In such a "steady-state" economy,
the value of goods produced can still increase…

but the physical scale of our economy
must be kept at a level the planet is able to sustain.



Antidotes to Gluttony

The modern ideal of sustainability distinguishes world maintainers from world eaters, much as the substantivists stand in relation to the formalists in economic thought. Substantivist societies are by definition sustainers of their ecosystems and fellow peoples. One excellent example of this are the Navajo Indians, with whom I have lived for almost twelve years. They know themselves to be in responsible reciprocity and kinship with the myriad life forms of earth and sky. This understanding is much more akin to the substantivist view of economics than to unfettered profiteering on the substance and life force of humanity and world - the typical formalist viewpoint.

The two traditions that I know best, the Navajo and Tibetan, spell out the nature of responsible exchange and life sustenance quite clearly. Navajos call it k’e and the Tibetans, ley or karma.

Both terms relate to a perennial axiom in living: that we all – humans, animals, even spectral mind-body energies permeating the environment – are dynamically interconnected and inter-influencing of one another. The well known Lakota Indian benediction to the living web of relationship, mitakuye oyasin, “all my relations,” honors this fact.

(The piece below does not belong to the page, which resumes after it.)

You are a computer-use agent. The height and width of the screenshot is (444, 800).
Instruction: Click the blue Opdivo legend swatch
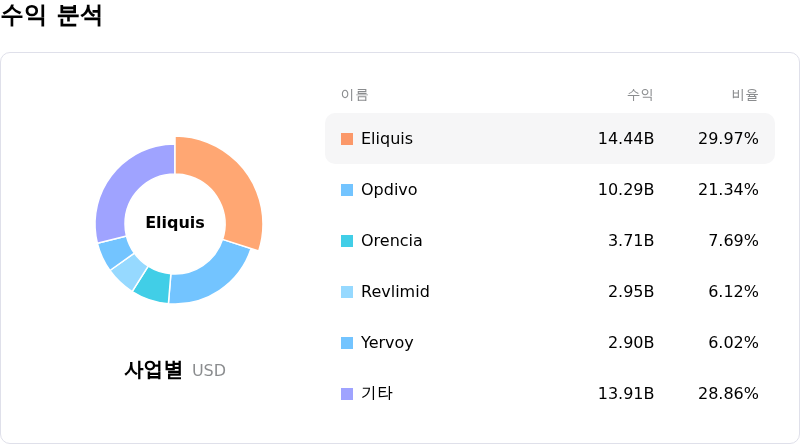click(347, 190)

K’e is a fundamental tenet of Navajo philosophy. It loosely translates as “responsible relationship.” K’e is often used to describe familial relations. But family is a much wider concept for the Navajo than it is for us. K’e describes relationship within the extended family, the greater clan, and with all other diné – “people” - including the two and four-legged earth-surface-walking people, the flying people, the swimming people, the slithering people, and the holy people (the gods). It is a web of relationship based on mutual respect and succor. And this relational web is a living, sacred thing. Chief Seattle voiced this ideal in his famous oration:

Man did not weave the web of life.
He is merely a strand in it.
Whatever he does to the web
he does to himself.

K’e is substantivist reciprocity in action, be it of a passive kind, such as through respect, or an active mode of mutual aid. For the Navajo it is an article of faith and a marker of proper harmony-in-living.

For Tibetans, ley-karma is organically connected with the goal of “right living.” One of the precepts of the Noble Eightfold Path of Buddhism, right living means conducting a fulfilling life by putting enlightened deeds (along with thoughts and words) into the world. To this end, the Dalai Lama has often observed that:

We must strive to achieve selfless compassion with others;
for we all have been each other’s mother in previous lifetimes.

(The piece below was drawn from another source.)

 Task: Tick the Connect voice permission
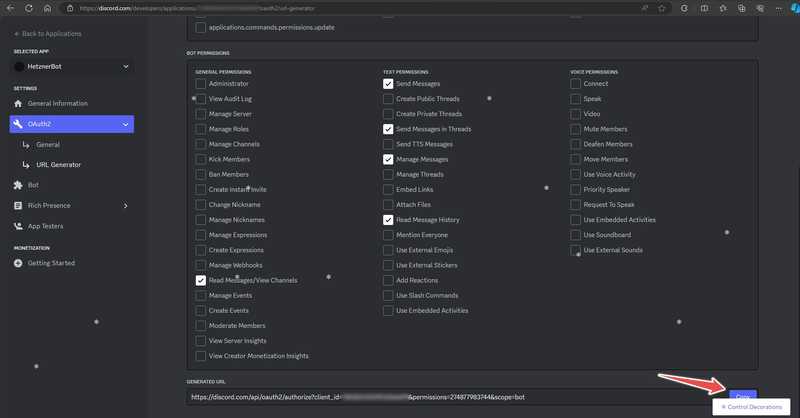(576, 84)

This statement is based on the Buddhist understanding that our phenomenal world is composed of six major realms of life forms, each on their learning paths toward enlightenment. Indeed, we all, through the process of successive rebirths, have experienced each of these states on our multiple journeys from lifetime to lifetime. In fact, we all are related through the process of multiple reincarnations. Which is to say, we inevitably have manifested in previous lifetimes as each other’s mothers. So, just as we always wish the best for our own mother, we must cherish each other in this lifetime.

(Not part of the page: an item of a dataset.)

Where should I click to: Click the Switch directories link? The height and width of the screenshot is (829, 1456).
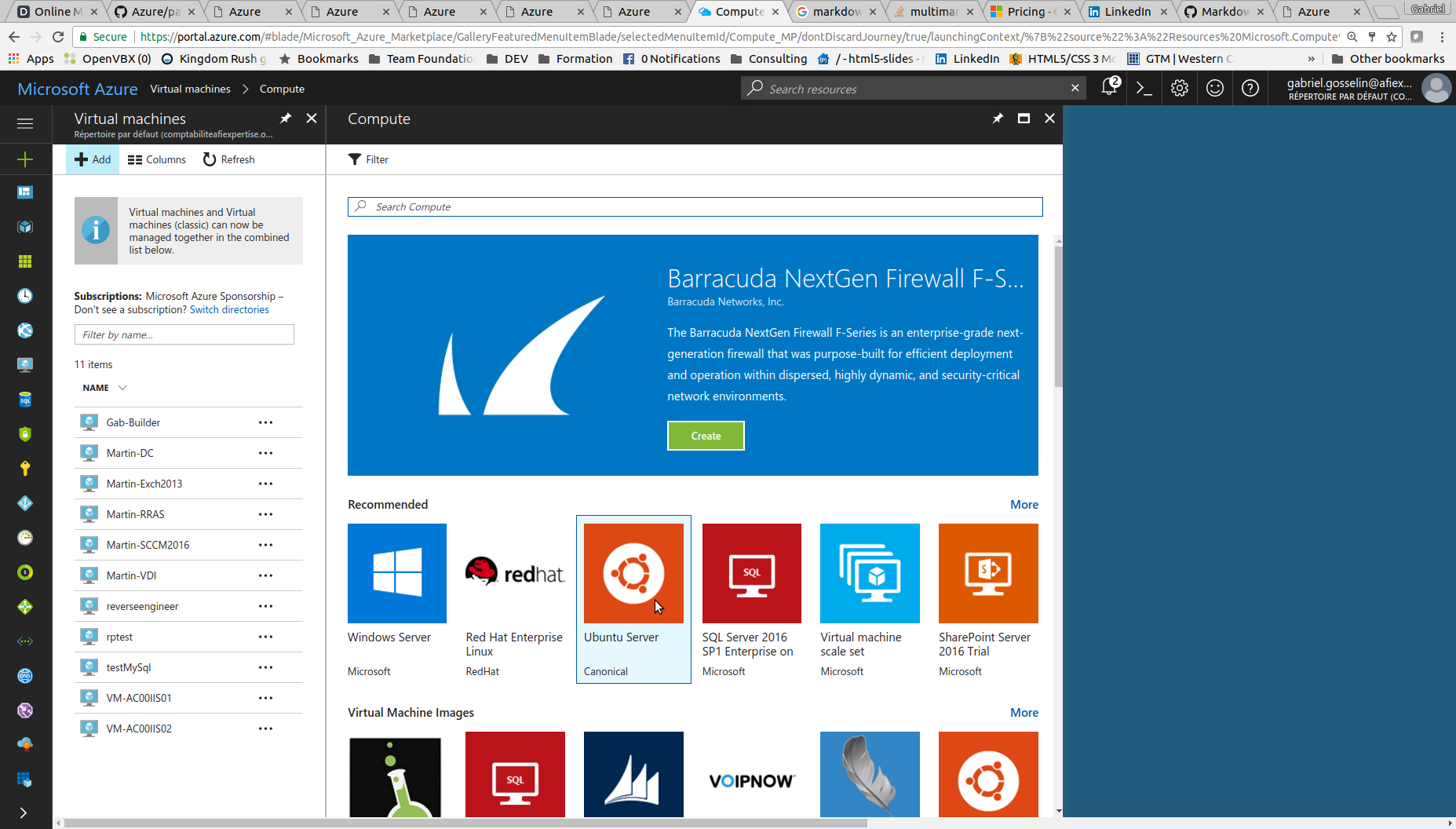[229, 310]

For Buddhists, a major factor determining the character of each lifetime is the impetus to one’s rebirth made by imprints left through one’s conduct in the previous life. Ley (or, karma, in Sanskrit) is the “law of cause and effect,” the Tibetan corollary to the Navajo k’e. It teaches that we all interact and influence one another along the strands of the Jeweled Net of Indra - the Asian version of the Web of Life. As our ideas, words and deeds bear karmic fruit, the fruit is only as sweet or sour as we have made it for ourselves and others. And by way of purified thoughts and good intent, we can potentially create a portfolio of the sweetest karmic fruit in each lifetime.

Holders of such worldviews look with sadness upon the needless ignorance and unhealthful ways of modern civilization. For theirs espouse cooperation, interconnection and compassion. Still, neither tradition is a “softy;” each meets antipathy and ignorance with incisive knowledge and powerful procedures. The spiritual warrior tradition of bravery in service of harmony is strong and necessary in Navajo and Tibetan life. And it provides a powerful lesson to nation-state hegemonists who would use warriorship solely in service of greed and anger.

“Civilization” – a concept snatched for its own by our modern way of life – is deeply in need of such natural wisdom and unconditional compassion working in tandem with expression and action. For they lead to the inescapable realization that we are all “our relations,” and are as responsible to one another as we are to ourselves.

As we seek to make our lives in this wonderful world, we necessarily engage in economic (and a host of other) relations. But we mustn’t forget that the way we deal with others will be the way others (and our mother planet) deal with us.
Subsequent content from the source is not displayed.